Ecco perché il primo dei servizi che la scuola dovrebbe onorare, a maggior ragione di fronte all’irruzione di tecnologie tanto sofisticate e invadenti (di fronte al sempre più aggressivo non-pensiero algoritmico), è proprio quello di coltivare il linguaggio, chiave di accesso a un patrimonio inestimabile (e indisponibile) di scienza, arte, letteratura, che non va certo ascritto semplicisticamente alla categoria del passato, bensì a quella del durevole, dell’eterno. 

 

Senza la parola infatti non c’è comunicazione, col suo valore catartico: sapersi esprimere e saper comprendere gli altri è ciò che permette di uscire dal proprio guscio autoreferenziale superando la limitatezza e l’istintività della propria esperienza contingente. 

 

Ma, prima ancora, senza la parola non c’è ragionamento. Nello sforzo di parlare, di leggere, di scrivere, cova il seme della libertà – dove libertà è il sapersi emancipare da visioni settarie e parziali, imposte ab extra, per imparare ad analizzare e interpretare autonomamente la realtà. 

 

Oggi, al contrario, la scuola fornisce contenuti ideologici preconfezionati, oltretutto prescrittivi: tende a imporre stili di vita e modi di pensare conformi, impartisce lezioncine morali sottoforma di educazioni omologate. Si fa ripetitore dei media, appropriandosi degli stessi slogan, della stessa iconografia, degli stessi codici corrivi. Così, oltre a svuotarsi dei contenuti fondamentali, imbocca una preoccupante deriva autoritaria.

 

Solo recuperando la sua sostanza culturale attraverso l’uso della parola vera, della parola che mantiene la presa sulla realtà che designa (e che è il contrario esatto della barbarie degli slogan), la scuola può tornare a essere vivaio e palestra di libertà, e può restituire ai più giovani, insieme alla cognizione della realtà e insieme al senso delle dimensioni che servono a prendere le misure della realtà – comprese l’altezza, la profondità, la distanza – anche una solidità interiore andata quasi completamente distrutta. Perché, al contrario di ciò che affermano tanti melensi luoghi comuni, l’incapacità della scuola di abituare i giovani a un lavoro impegnativo e sensato esaspera la loro fragilità psicologica.
▬▬▬
Problemi e compiti.
1: Nel brano sulla scuola, che cosa permette di fare il sapersi esprimere e saper comprendere gli altri? Rispondi in una o due frasi.
2: Riporta fedelmente dal brano sulla scuola il passo compreso tra "Ecco perché il" e "propria esperienza contingente.", estremi inclusi.
Le voci riportate di seguito non hanno alcun legame con il brano sulla scuola.
▬▬▬
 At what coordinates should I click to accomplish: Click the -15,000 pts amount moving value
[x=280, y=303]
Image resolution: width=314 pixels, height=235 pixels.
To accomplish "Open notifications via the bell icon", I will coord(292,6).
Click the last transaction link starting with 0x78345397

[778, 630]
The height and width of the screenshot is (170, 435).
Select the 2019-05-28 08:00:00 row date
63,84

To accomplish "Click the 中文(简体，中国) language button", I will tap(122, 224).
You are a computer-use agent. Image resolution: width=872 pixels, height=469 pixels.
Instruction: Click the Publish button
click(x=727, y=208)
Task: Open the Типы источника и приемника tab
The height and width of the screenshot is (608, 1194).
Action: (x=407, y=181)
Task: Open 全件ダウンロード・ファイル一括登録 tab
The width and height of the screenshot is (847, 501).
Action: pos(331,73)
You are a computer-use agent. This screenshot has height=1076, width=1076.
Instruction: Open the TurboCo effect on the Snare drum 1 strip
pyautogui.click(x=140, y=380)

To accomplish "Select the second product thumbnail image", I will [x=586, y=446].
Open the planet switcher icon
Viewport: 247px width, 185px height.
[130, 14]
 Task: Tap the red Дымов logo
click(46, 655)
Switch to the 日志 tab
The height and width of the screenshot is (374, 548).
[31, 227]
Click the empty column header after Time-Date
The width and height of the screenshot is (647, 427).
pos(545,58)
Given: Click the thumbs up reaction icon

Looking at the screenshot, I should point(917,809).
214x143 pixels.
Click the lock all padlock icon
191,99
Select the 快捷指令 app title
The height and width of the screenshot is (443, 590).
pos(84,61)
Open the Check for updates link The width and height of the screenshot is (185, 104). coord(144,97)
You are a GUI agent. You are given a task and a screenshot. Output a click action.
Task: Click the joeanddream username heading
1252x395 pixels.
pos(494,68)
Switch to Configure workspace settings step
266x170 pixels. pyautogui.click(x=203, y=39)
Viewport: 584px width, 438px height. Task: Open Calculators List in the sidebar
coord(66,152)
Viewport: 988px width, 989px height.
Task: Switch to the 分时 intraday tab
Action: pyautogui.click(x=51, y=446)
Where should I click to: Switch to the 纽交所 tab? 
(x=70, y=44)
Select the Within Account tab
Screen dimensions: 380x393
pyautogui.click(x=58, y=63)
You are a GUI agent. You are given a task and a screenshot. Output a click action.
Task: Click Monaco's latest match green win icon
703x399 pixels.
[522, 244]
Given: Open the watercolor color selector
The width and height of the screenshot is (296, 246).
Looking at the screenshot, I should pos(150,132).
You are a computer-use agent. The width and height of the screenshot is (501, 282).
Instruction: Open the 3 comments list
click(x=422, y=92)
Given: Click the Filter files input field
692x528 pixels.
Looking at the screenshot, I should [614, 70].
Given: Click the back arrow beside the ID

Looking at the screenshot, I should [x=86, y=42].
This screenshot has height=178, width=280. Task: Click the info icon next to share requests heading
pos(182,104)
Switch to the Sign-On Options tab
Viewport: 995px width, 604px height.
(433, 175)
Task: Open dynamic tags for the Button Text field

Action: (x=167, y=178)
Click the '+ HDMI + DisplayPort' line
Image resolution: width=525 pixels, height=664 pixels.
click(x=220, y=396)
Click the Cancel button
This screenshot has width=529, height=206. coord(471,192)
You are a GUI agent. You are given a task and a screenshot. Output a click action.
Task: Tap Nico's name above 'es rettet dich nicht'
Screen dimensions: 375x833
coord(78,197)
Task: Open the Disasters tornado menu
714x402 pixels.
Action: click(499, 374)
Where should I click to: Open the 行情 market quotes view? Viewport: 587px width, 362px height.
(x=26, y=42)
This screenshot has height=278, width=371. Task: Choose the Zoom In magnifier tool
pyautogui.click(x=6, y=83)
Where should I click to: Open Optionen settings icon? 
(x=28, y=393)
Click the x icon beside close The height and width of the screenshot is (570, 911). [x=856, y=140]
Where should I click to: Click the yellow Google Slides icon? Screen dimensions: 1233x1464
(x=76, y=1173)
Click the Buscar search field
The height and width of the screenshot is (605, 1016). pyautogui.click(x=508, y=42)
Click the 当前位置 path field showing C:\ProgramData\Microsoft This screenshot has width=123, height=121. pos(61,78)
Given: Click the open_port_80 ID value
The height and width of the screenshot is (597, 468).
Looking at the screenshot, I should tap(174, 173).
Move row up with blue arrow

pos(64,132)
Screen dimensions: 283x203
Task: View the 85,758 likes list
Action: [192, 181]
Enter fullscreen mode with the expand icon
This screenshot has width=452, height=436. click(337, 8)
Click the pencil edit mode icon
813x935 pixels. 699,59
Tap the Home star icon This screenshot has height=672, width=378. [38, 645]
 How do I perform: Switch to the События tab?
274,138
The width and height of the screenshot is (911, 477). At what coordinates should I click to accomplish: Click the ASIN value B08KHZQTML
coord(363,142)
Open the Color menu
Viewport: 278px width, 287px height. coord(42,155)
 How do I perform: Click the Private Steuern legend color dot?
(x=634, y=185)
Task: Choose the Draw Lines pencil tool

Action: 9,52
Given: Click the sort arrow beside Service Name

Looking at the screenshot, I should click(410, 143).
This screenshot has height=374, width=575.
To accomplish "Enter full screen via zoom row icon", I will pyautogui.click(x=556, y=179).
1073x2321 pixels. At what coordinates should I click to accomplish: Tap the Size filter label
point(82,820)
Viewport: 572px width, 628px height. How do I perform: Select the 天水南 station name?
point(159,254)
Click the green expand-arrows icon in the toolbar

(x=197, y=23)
▬▬▬
Risposte attese.
1: Sapersi esprimere e saper comprendere gli altri permette di uscire dal proprio guscio autoreferenziale. Così si superano la limitatezza e l'istintività della propria esperienza contingente.

2:
Ecco perché il primo dei servizi che la scuola dovrebbe onorare, a maggior ragione di fronte all’irruzione di tecnologie tanto sofisticate e invadenti (di fronte al sempre più aggressivo non-pensiero algoritmico), è proprio quello di coltivare il linguaggio, chiave di accesso a un patrimonio inestimabile (e indisponibile) di scienza, arte, letteratura, che non va certo ascritto semplicisticamente alla categoria del passato, bensì a quella del durevole, dell’eterno. 

 

Senza la parola infatti non c’è comunicazione, col suo valore catartico: sapersi esprimere e saper comprendere gli altri è ciò che permette di uscire dal proprio guscio autoreferenziale superando la limitatezza e l’istintività della propria esperienza contingente.